::: RECORDS SHOWN

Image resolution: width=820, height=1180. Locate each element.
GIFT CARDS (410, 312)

::::::
::: RECORDS SHOWN

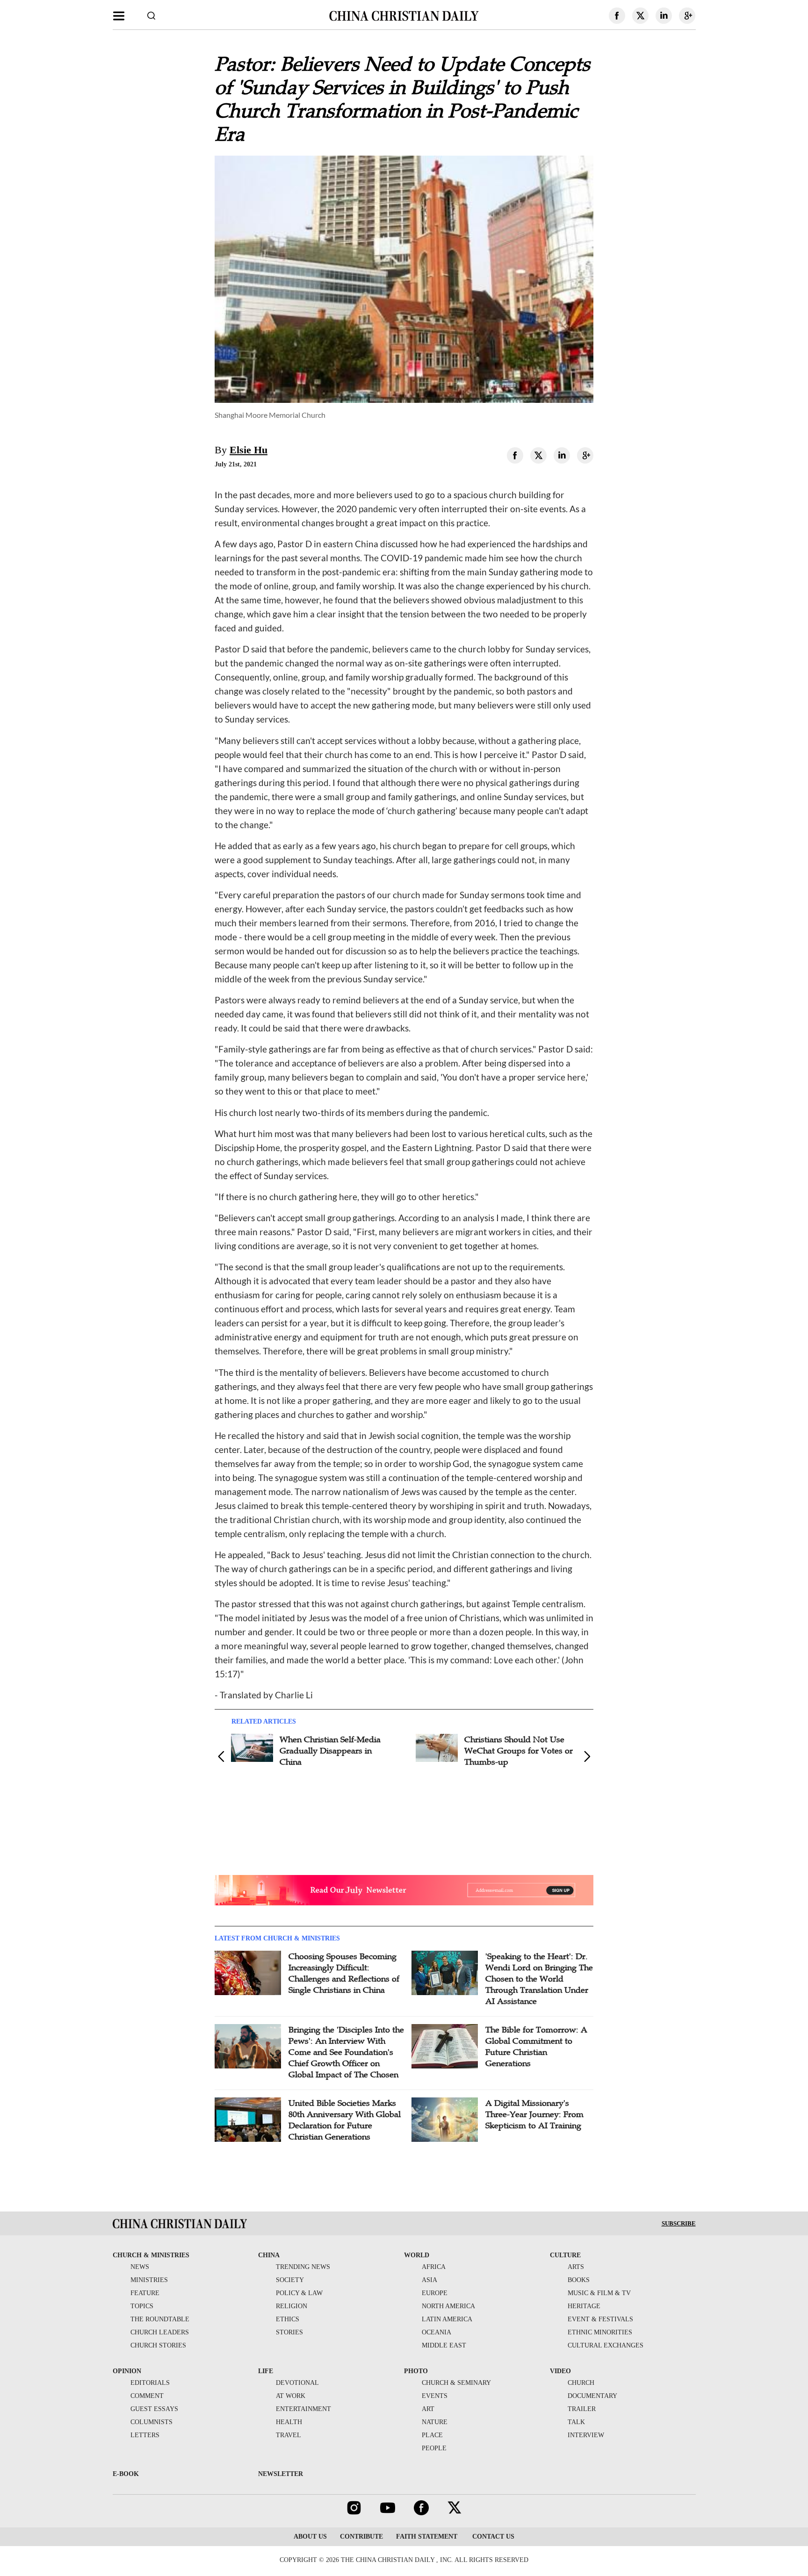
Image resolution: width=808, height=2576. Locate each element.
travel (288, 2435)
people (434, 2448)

::::::

EXERCISE: When you reach the line holding "Image resolution: width=820, height=1180." in the records above, begin reproducing exactly, stop after the line holding "GIFT CARDS (410, 312)", and output nothing else.

ANSWER SECTION:
Image resolution: width=820, height=1180. Locate each element.
GIFT CARDS (410, 312)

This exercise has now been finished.